We have seen that we are dealing with a lapis niger (black stone). We could make further observations and comparisons concerning the importance of black stones in ancient Rome, in the Muslim tradition and in the tradition of Agartha, the subterranean world mentioned by Saint-Yves d’Alveydre in his Mission de l’Inde, by Ossendowski in his famous Beasts, Men and Gods, and by Guénon in his Roi du monde. The fact that this hidden stone, which can be found by descending to the “infernals” or in the “dark kingdoms” underneath and within the “earth,” is necessarily black may simply seem the logical consequence in the development of this symbolism. However, if we recall how much it may be connected to the full flowering and fruitfulness of the symbolism, it seems to us that even this symbol may have a specific reference to the sensation of the Hermetic black, blacker than black. We should not forget that the “hidden stone” is the Stone of the Philosophers and not the philosophic stone: in other words, it is the matter employed in the work, and not the matter of the work’s perfection; when the stone is found , the sensation of “petrification” goes together with the sensation of utter blackness.

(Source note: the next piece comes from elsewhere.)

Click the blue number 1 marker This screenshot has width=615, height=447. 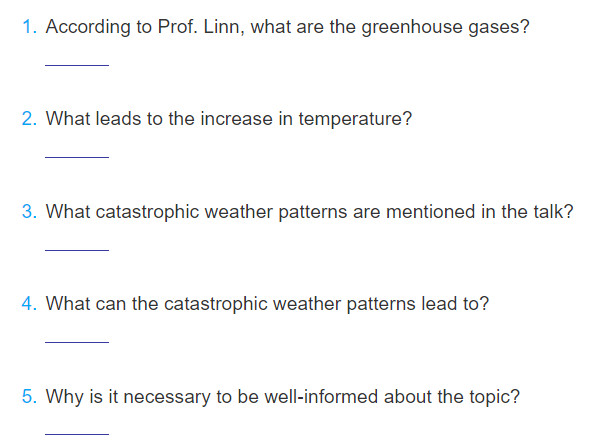(29, 27)
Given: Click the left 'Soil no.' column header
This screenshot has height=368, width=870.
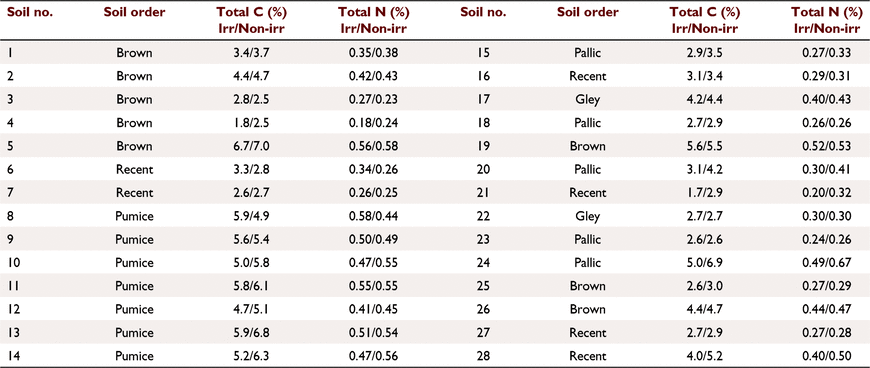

Once this condition has been attained, the understanding of the symbol becomes effective; from it the sense of the further symbolism is illuminated, thus being able to suggest what needs to be done and to lead a further phase of the work. The identification of the references and the determination of the symbol, besides, are not left only to the mind’s eye. As one proceeds, the inner voice (the “voice of the heart”) and the inner ear (the “ears of the heart”) are activated. Thus, hermetically and literally, the transmission of the symbolism takes place. At certain times this voice answers a question that the mind asks about a given state or sensation; at other times it directly intervenes at the right moment and reveals a secret. Let us be clear about it: this is not the “voice of conscience,” the “categorical imperative,” or similar eruptions of what Nietzsche called “petty morality,” nor mediumistic voices or phenomena. These are inner senses to which people usually pay no attention, since they are deafened by external noises and unable to perceive and to distinguish the subtle inner impressions. We can truly say with Jesus: “oculos habent et non vident, aures et non audiunt” (They have eyes and see not, ears and hear not). This inner voice and hearing can work during both the waking state and sleep, as well as in the various stages of consciousness attained during the practice of the rite. Simultaneously with their action, sometimes real, tangible phenomena occur, such as to dispel any skepticism. These phenomena often possess a manifest symbolic character, and sometimes display an incomparable beauty and nobility. We could relate some examples, but we have hinted at this topic only in order to mention facts that are impossible to confuse with ideas or hallucinations, as one might be inclined to believe in the case of inner voices and perceptions; we have also hinted at this topic in order to suggest that the symbolic character extends to these manifestations as well. The symbolism is innate in them, too, so as to become a sort of universal or initiatic language, which finds one correspondence and expression in the initiatic language (through signs, gestures, or “universal words”) employed by some organization more or less connected to the initiatic tradition.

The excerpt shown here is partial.